Apaisé, oui. De mieux en mieux dans mes baskets, ce serait plutôt le contraire. De mieux en mieux dans mes baskets, ça veut dire jouir d'une assurance. Ça c'est tout le contraire. Je me rends compte que c'est beaucoup mieux d'être apaisé.
Quel regard portez-vous sur ce parcours ?

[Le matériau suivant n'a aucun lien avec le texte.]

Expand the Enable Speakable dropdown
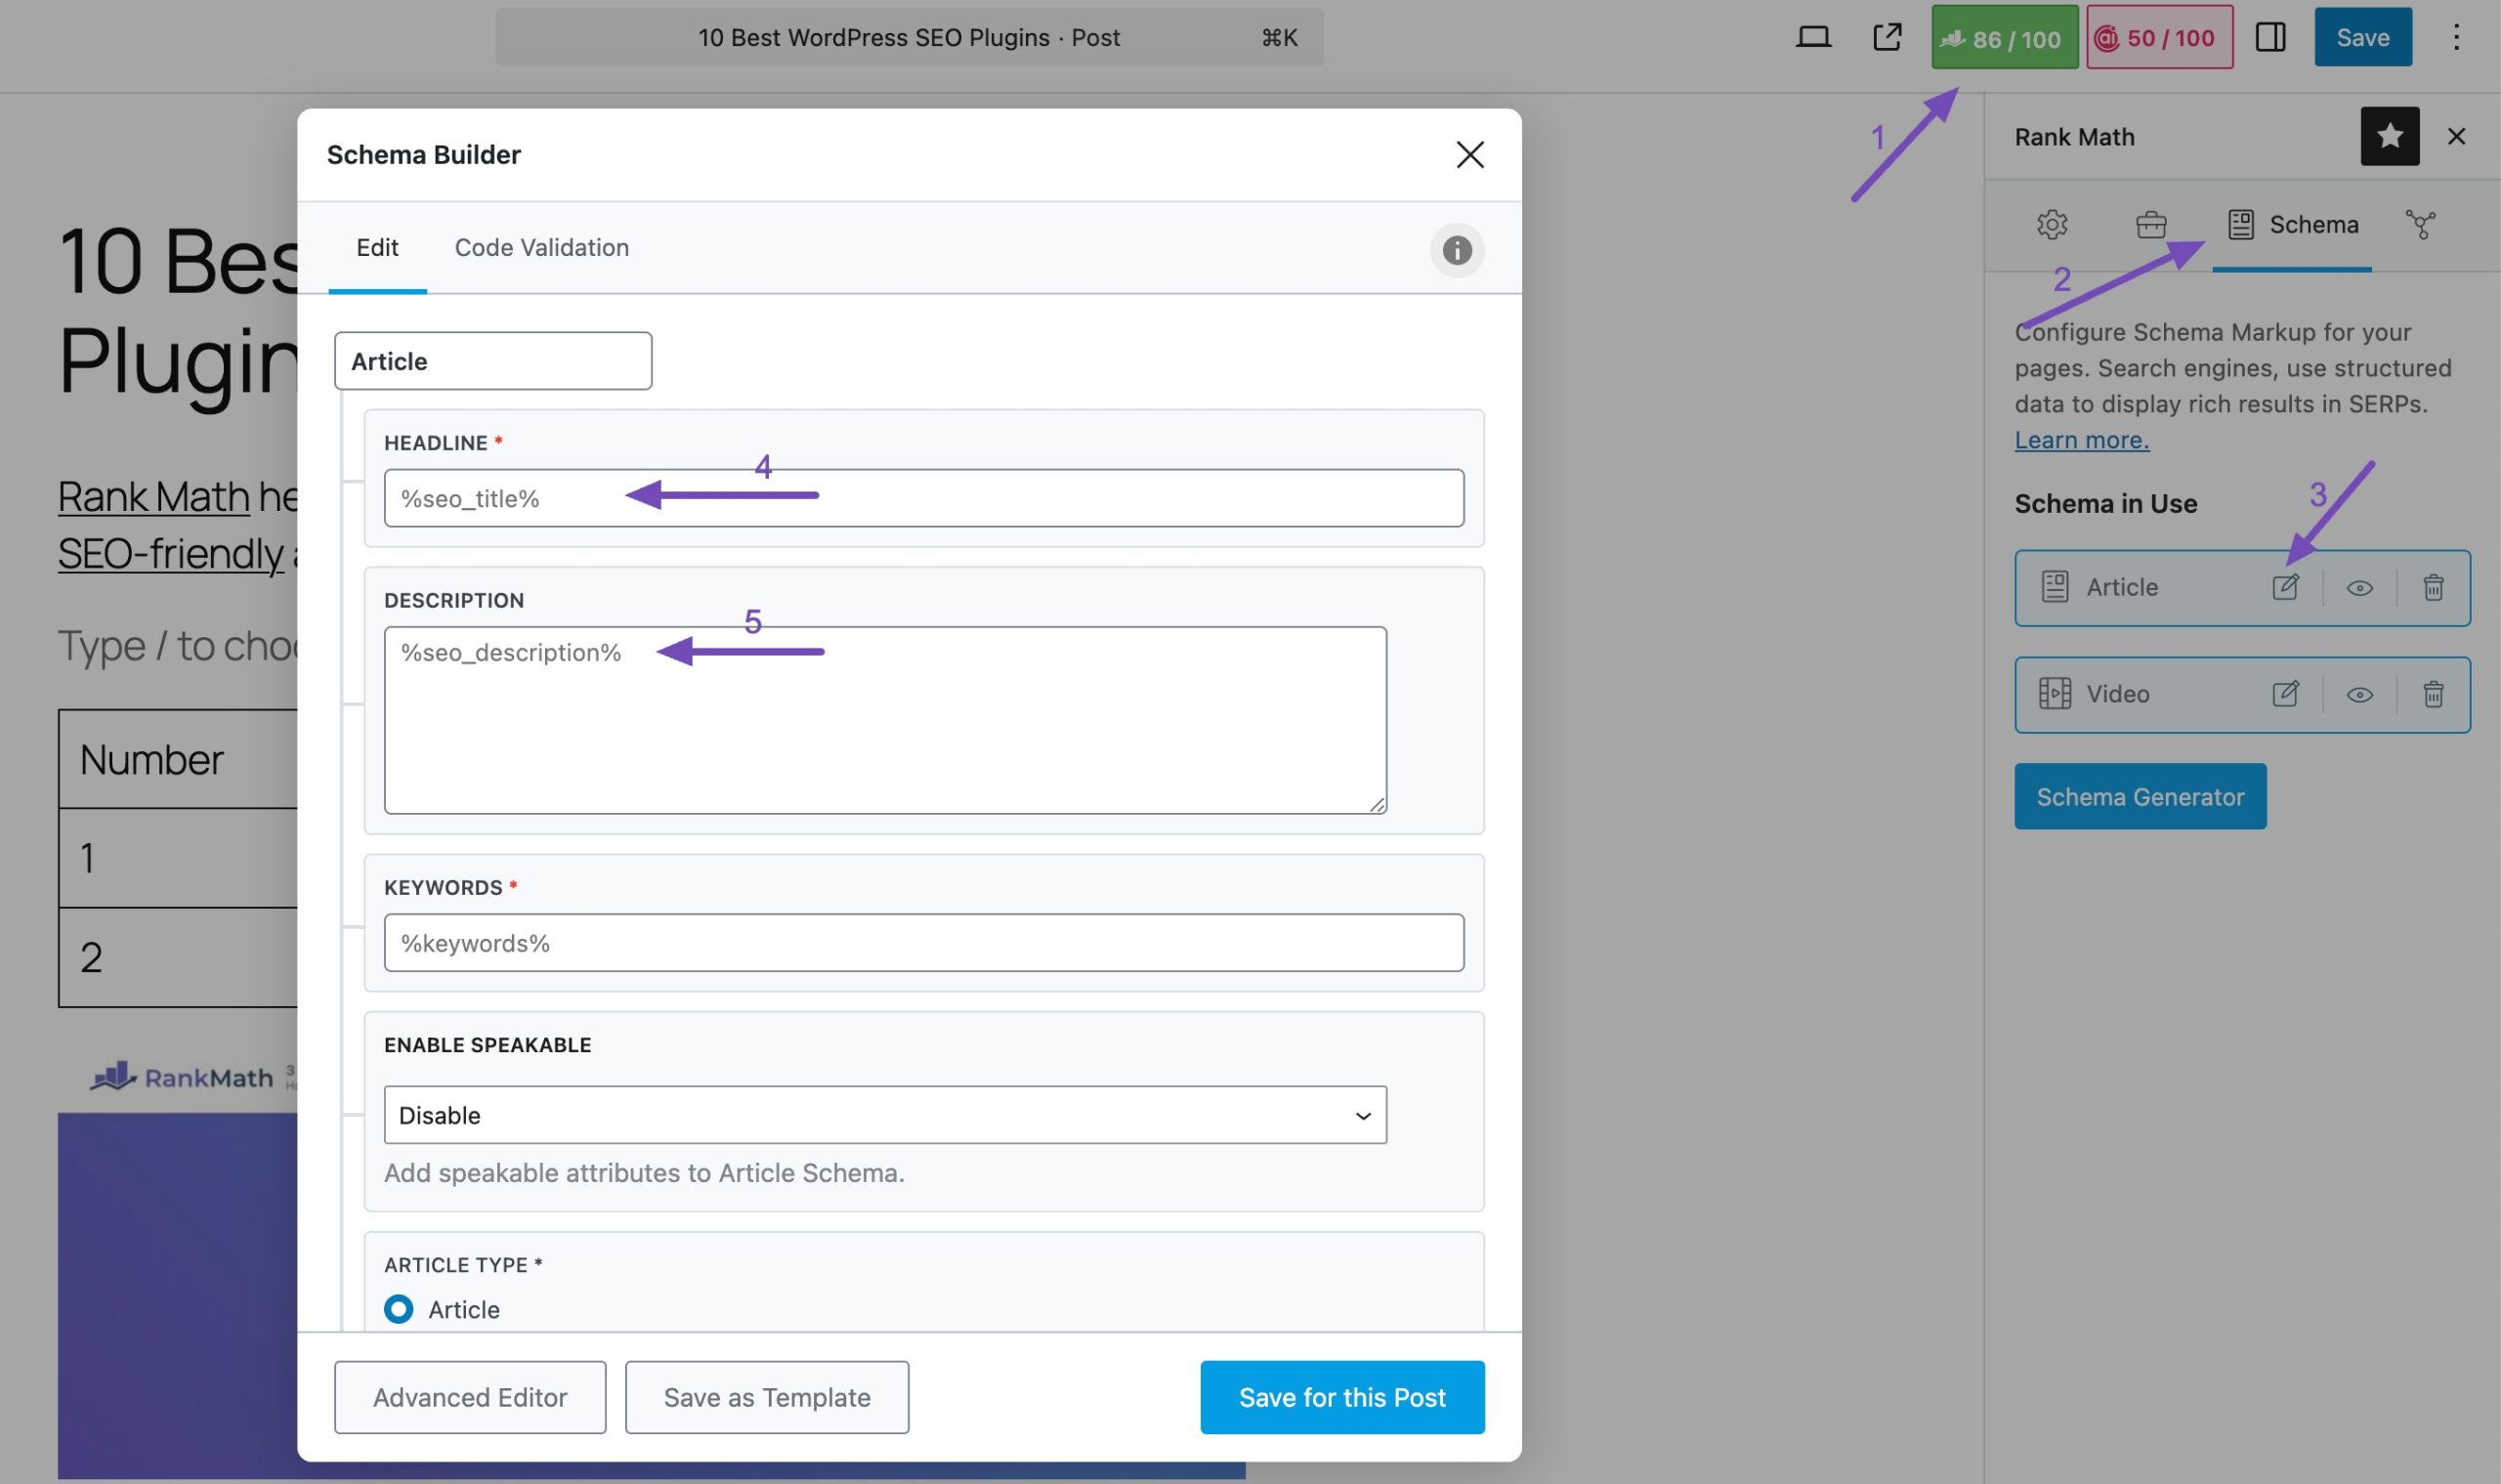Image resolution: width=2501 pixels, height=1484 pixels. tap(885, 1115)
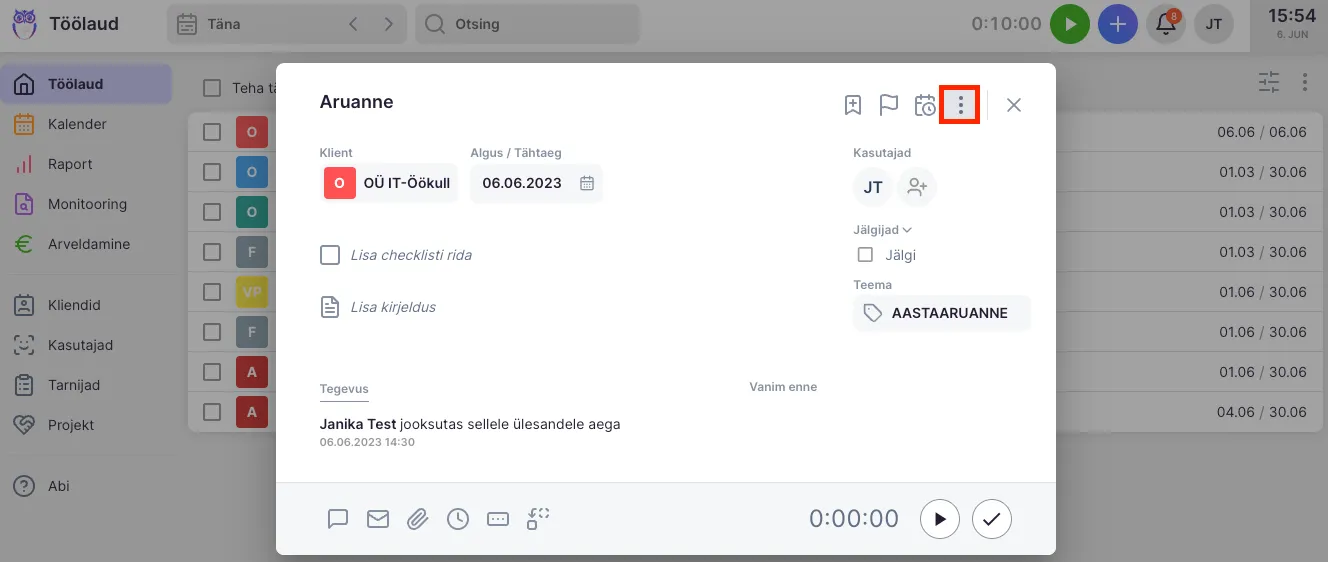The image size is (1328, 562).
Task: Click the clock time entry icon
Action: [457, 519]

Je me suis bien amusé. J'ai réussi un truc, c'est de ne pas faire ça en me prenant au sérieux. Ça aurait gâché tout le plaisir. Je l'ai fait très sérieusement parce que j'ai beaucoup travaillé. C'est vraiment du travail. Un roman, c'est dix heures d'écriture par jour pendant des mois et c'est vraiment beaucoup de travail. Mais j'ai eu le bonheur de passer ma vie entouré de personnages imaginaires avec lesquels je menais des conversations imaginaires sur des terres imaginaires. Et en plus de le partager avec des lecteurs qui ont été tout au long de cette carrière d'une générosité incroyable et à qui je dois tout, donc je serais bien mal venu de me plaindre. C'est un rêve d'enfant. Je ne dis pas un rêve de gosse. C'est un rêve d'enfant et c'est un travail qui m'a permis de rester encore enfant et puis de cultiver tout au long de ma vie, parfois, ça a agacé autour de moi, mais j'ai entretenu le sens de l'émerveillement et de la curiosité.